Mexico should hit back on any U.S. auto tariffs: adviser

If the United States slapped duties on Mexico’s auto exports, the government should retaliate against U.S. businesses, a top economic adviser to presidential election winner Andres Manuel Lopez Obrador said on Monday.

The veteran leftist, who won by a landslide on Sunday, says he wants friendly relations with the United States. However, he has vowed to take a firm stand against efforts by U.S. President Donald Trump to impose his will on Mexico.

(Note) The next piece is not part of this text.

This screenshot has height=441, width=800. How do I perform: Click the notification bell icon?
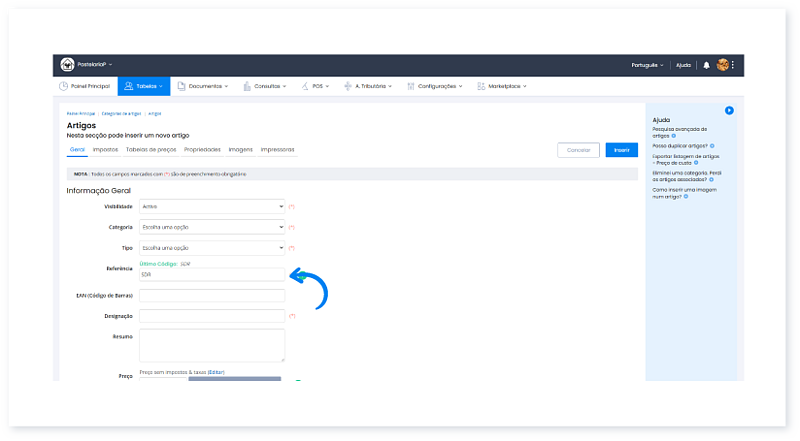[x=707, y=65]
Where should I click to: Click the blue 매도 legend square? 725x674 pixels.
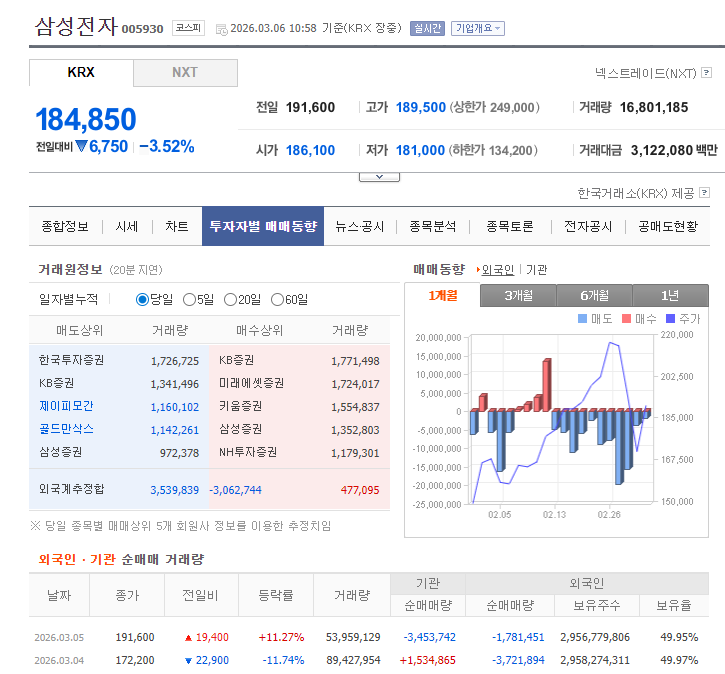(584, 318)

Graciela Marquez, Lopez Obrador’s designee for economy minister, said the new administration should push back against “protectionist” moves by the United States on trade, backing the policy of the outgoing Mexican government.

Trump is trying to exert leverage over Mexico and Canada in his bid to rework the North American Free Trade Agreement (NAFTA), and last month kicked off a trade spat with tariffs on steel and aluminum. That prompted swift retaliation from Mexico.

The United States has also started a trade investigation into imports of vehicles and auto parts that could lead to hefty tariffs. Marquez said Mexico could not simply passively accept such measures.

“So I think we would have to take measures to raise tariffs in strategic sectors,” she told Reuters in an interview.

The next Mexican government will take office on Dec. 1, and Marquez said she hoped to meet “as soon as possible” with current Economy Minister Ildefonso Guajardo to review the tasks ahead, including the ongoing renegotiation of NAFTA.

While noting Trump said at the weekend he wanted to wait until after the U.S. mid-term elections in November to agree a new NAFTA, Marquez said she would be happy to see the renegotiation concluded before taking office, if possible.

Government officials have said top-level NAFTA talks could begin again this month. A spokeswoman for U.S. Trade Representative Robert Lighthizer declined to comment on what the election of Lopez Obrador could mean for the negotiation.

Trump wants to reduce the United States’ trade deficit with its southern neighbor, arguing that the NAFTA has caused jobs to move south to lower-cost Mexico. Proponents of NAFTA reject this, saying Mexico has helped keep the region more competitive.

The NAFTA talks have been stalled over U.S. insistence on redrawing auto industry rules to require more regional content, higher salaries in the sector, and other proposals including a so-called sunset clause that would automatically kill the 24-year-old accord if it is not renegotiated every five years.

“We’re very concerned about the sunset clause because that…would generate a lot of uncertainty over investment in the North American region,” said Marquez, an academic.

Marquez said she did not believe the bilateral trade balance was a useful measure of U.S.-Mexico economic relations and that value added statistics painted a more accurate picture.

Measured by value added – which sets out how much individual parts of a product are worth in the assembly chain – Mexico ran a trade deficit with the United States, she argued.

Even if traditional measures are used, China, not Mexico is the principal cause of the U.S. deficit, she said.

The North American region is best served by strengthening its own competitiveness, not internal spats, Marquez added.

She also said Mexico could not simply raise its wages to suit the United States in the NAFTA talks.

“It’s not because we don’t care about higher wages, it’s because if you increase wages in one sector abruptly, it has a very distorting effect,” Marquez said.

Marquez said she saw “very little chance” of NAFTA coming to an end, but that Mexico had to prepare for the eventuality.